(Record extracts begins)
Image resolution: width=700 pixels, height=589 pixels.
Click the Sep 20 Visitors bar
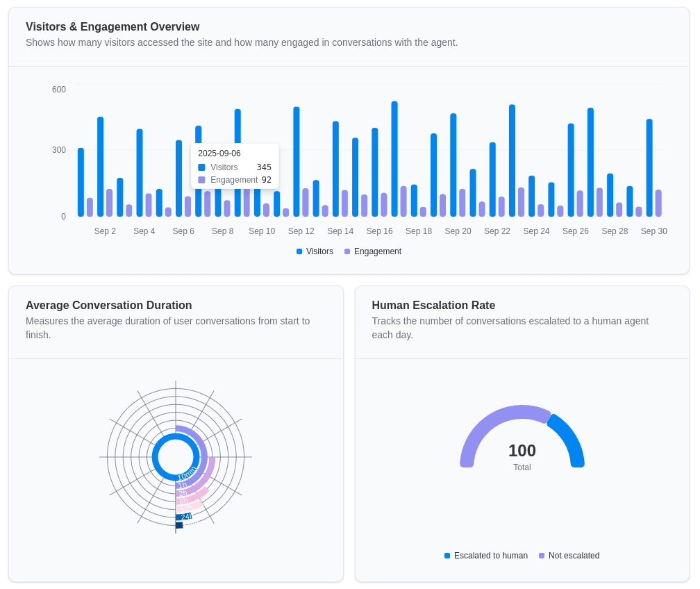(453, 165)
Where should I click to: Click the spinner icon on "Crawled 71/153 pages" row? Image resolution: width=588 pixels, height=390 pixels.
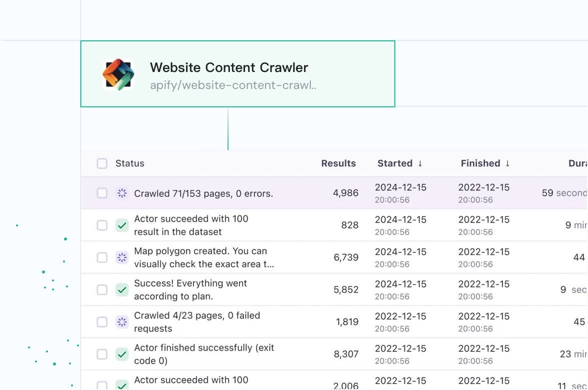(x=122, y=193)
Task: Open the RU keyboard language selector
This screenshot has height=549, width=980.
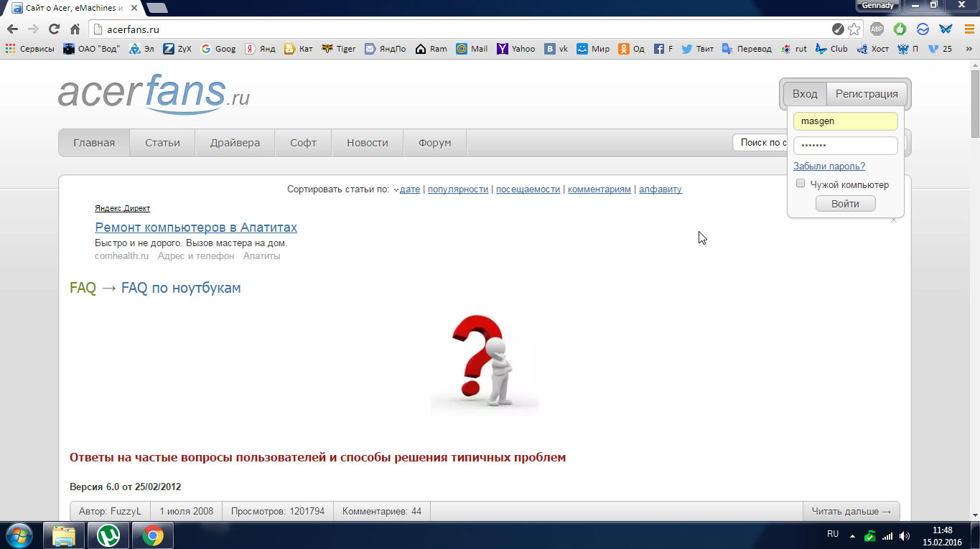Action: [833, 534]
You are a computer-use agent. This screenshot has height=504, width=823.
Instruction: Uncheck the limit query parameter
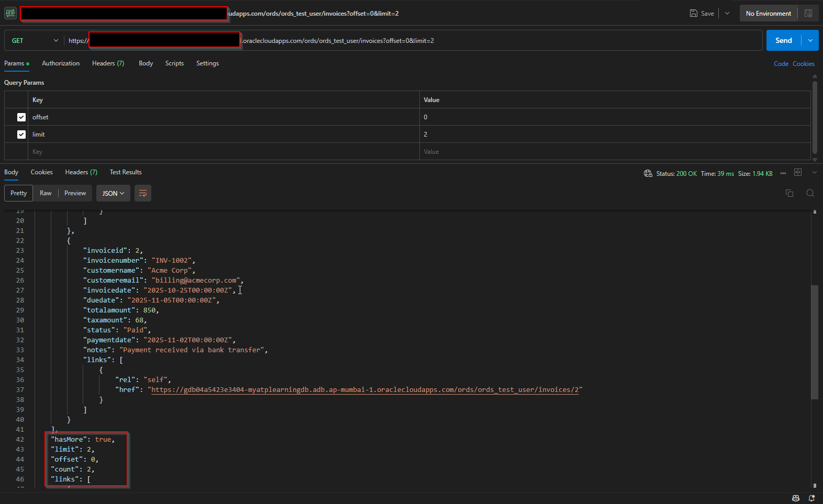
(Record extracts ends)
> _Task item_:
Transcribe exactly the lines running from the line with "This screenshot has height=549, width=980." to the last line of the entries. Pictures stay out of the copy.

> _Written solution_:
This screenshot has height=549, width=980.
Action: [833, 534]
You are a computer-use agent. This screenshot has height=504, width=823.
Instruction: Uncheck the limit query parameter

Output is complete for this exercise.